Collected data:
========

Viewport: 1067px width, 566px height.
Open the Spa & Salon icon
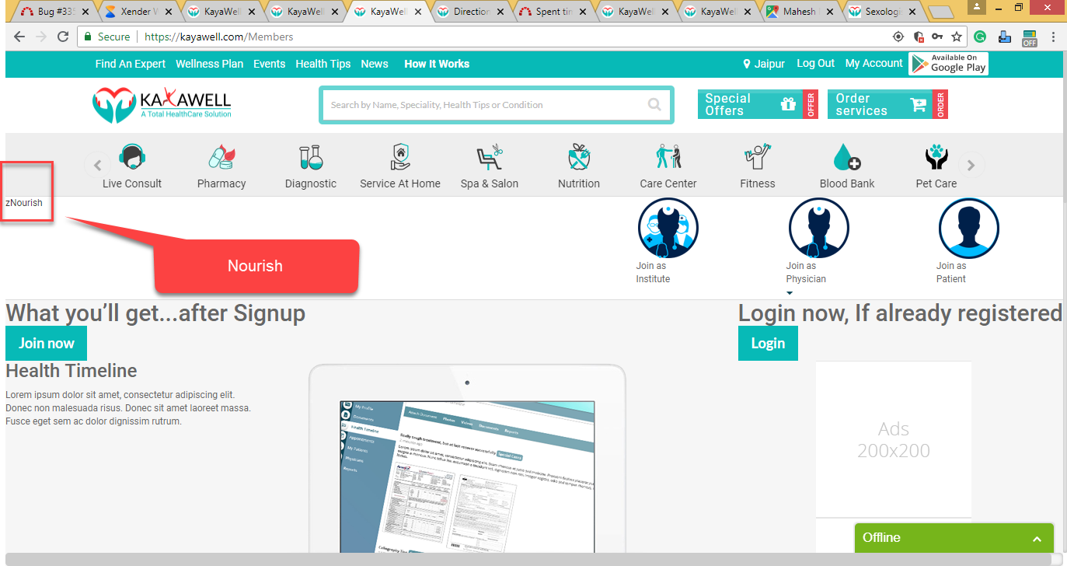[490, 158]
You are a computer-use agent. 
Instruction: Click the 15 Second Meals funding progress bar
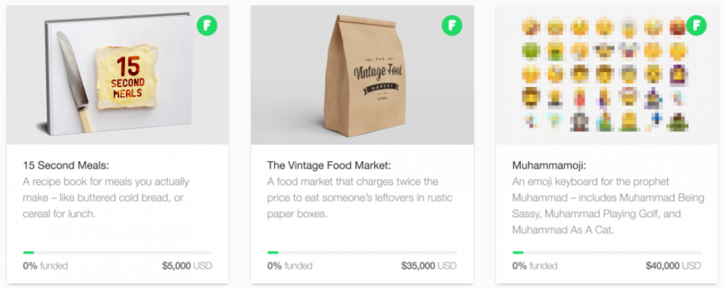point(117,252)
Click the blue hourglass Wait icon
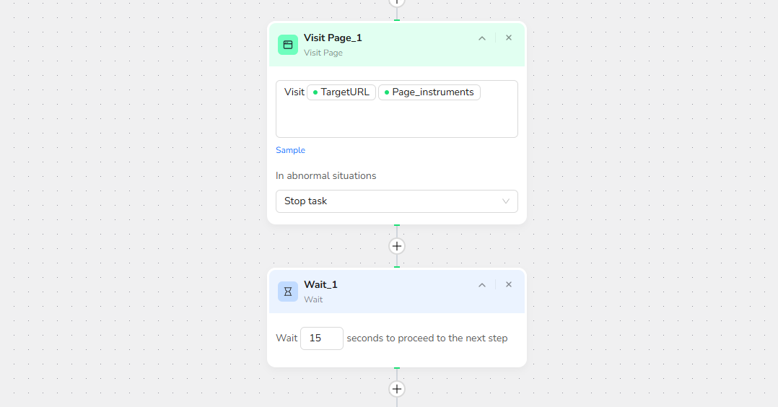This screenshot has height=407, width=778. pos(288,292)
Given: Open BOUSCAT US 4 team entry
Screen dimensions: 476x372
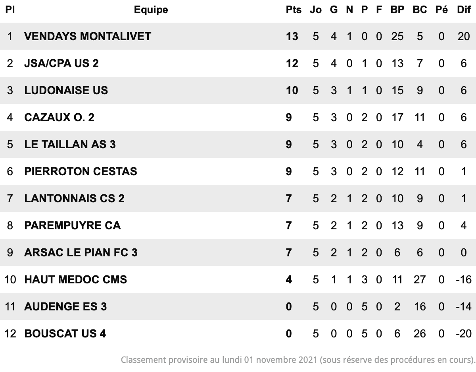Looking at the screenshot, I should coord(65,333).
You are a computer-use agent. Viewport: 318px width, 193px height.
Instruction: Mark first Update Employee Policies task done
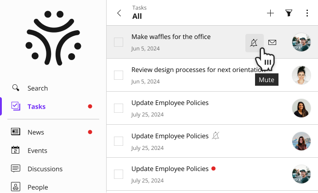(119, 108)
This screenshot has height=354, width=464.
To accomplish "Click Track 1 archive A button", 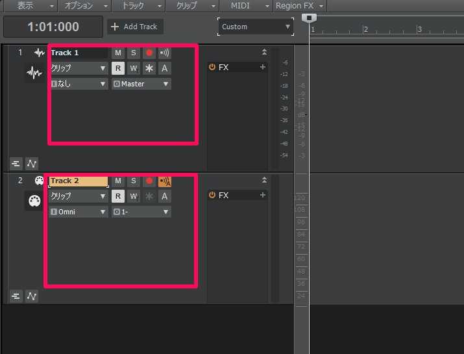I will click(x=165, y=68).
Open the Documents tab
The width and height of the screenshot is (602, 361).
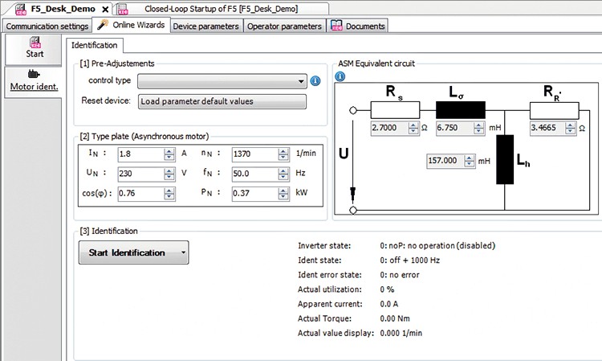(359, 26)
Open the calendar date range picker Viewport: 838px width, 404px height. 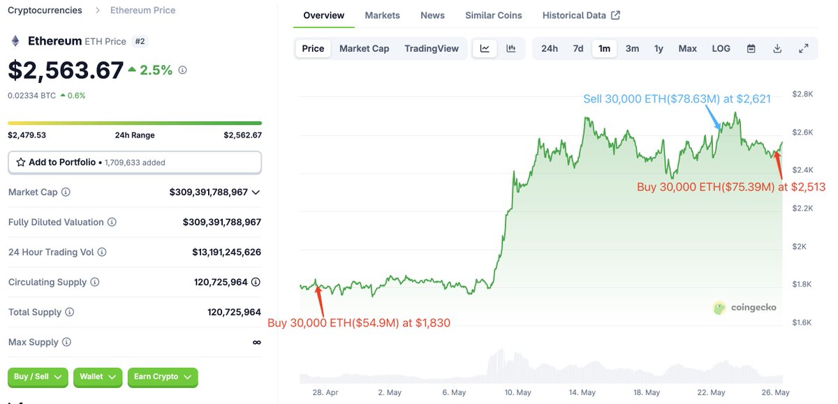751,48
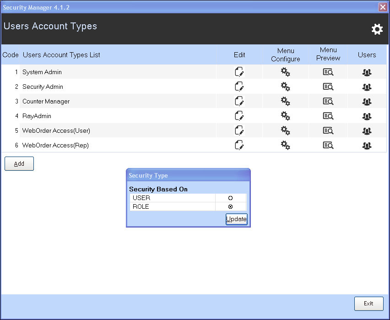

========

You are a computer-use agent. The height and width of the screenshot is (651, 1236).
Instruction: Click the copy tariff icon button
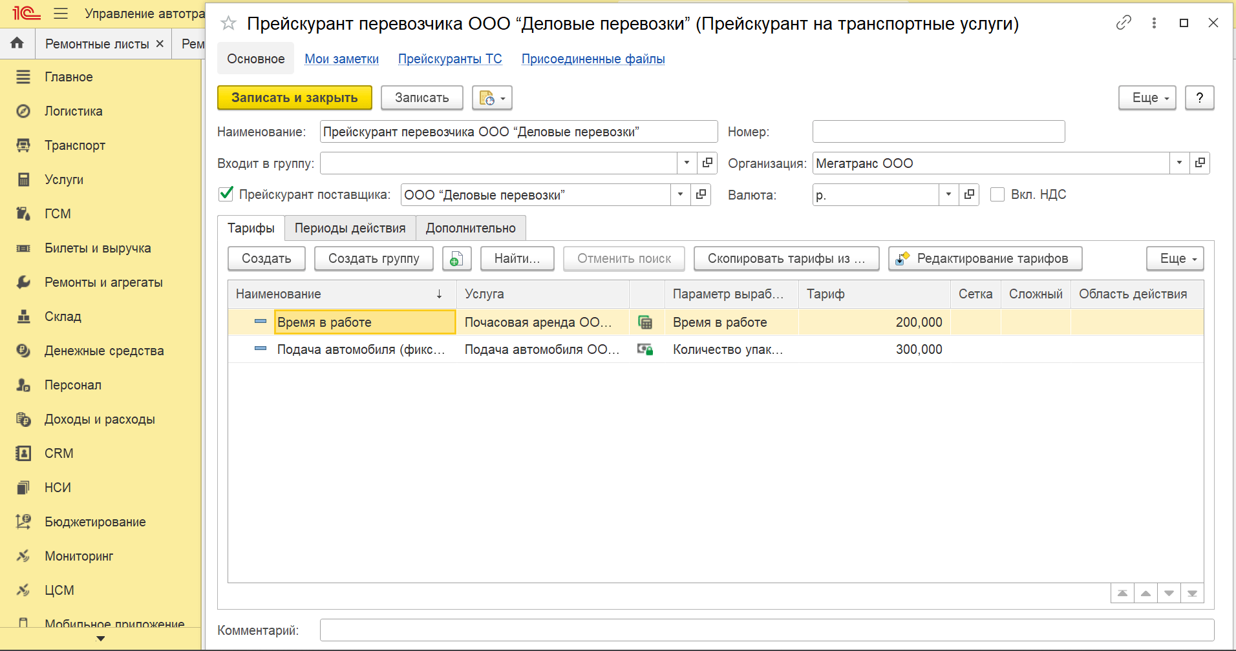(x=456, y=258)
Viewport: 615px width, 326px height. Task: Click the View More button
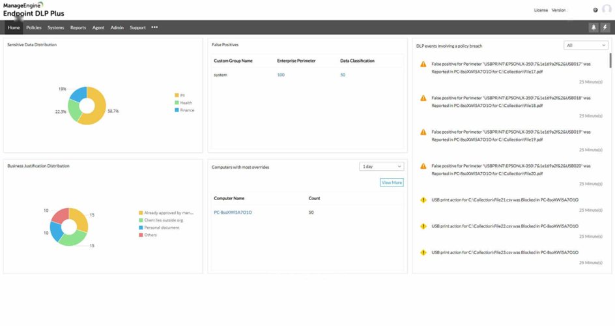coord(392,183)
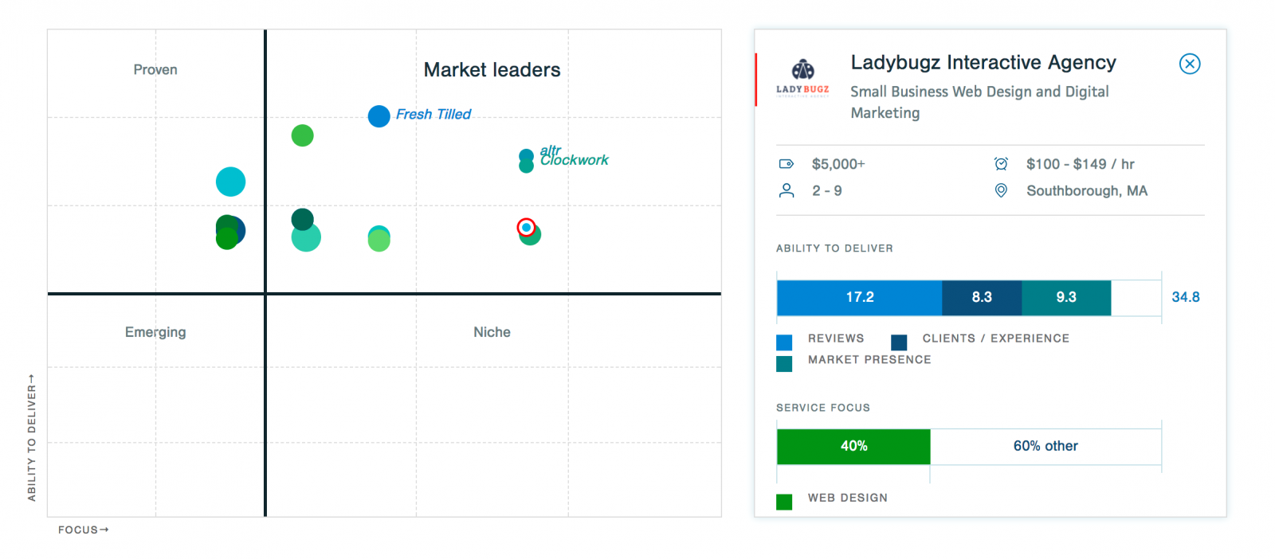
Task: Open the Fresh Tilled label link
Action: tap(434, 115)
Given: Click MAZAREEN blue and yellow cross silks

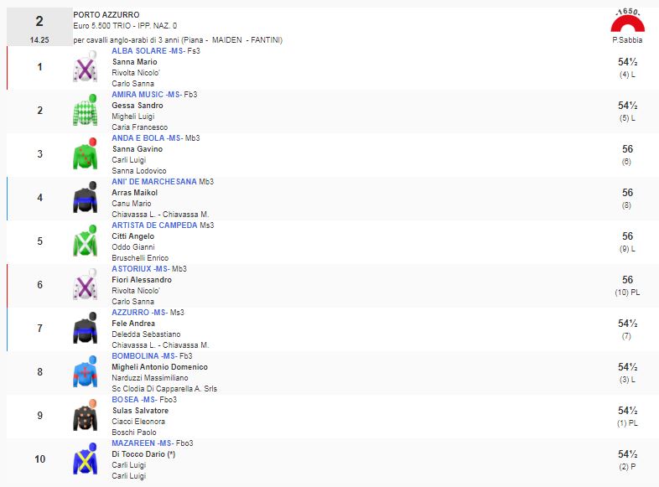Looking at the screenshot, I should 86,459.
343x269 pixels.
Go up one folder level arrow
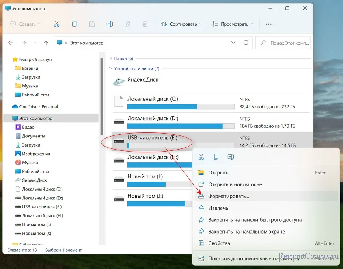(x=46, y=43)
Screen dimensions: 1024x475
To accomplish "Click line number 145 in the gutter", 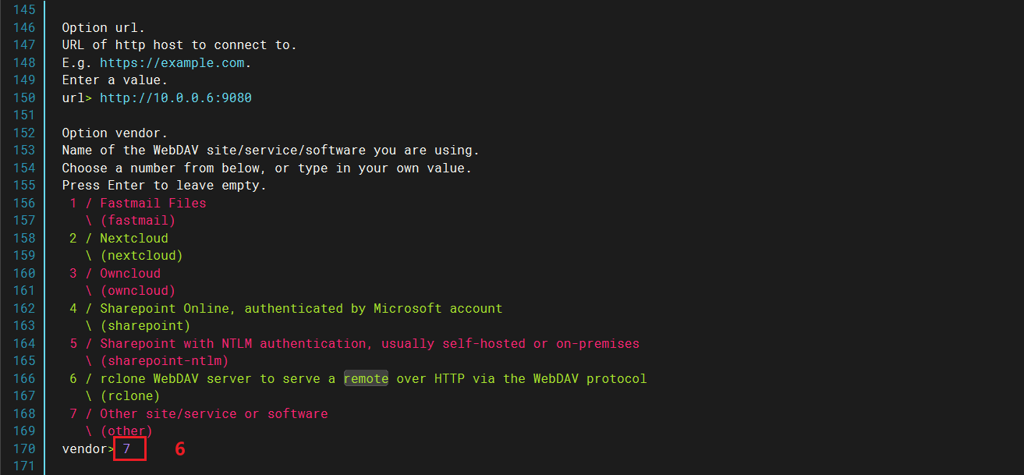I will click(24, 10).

========

● **ABOUT THIS EXERCISE**:
Among the lines above, which hold the word "computer"? Report each one.

● **SOLUTION TO THIS PROBLEM**:
You are a computer-use agent. 
You are a computer-use agent. Viewport: 318px width, 193px height.
You are a computer-use agent. The height and width of the screenshot is (651, 1236).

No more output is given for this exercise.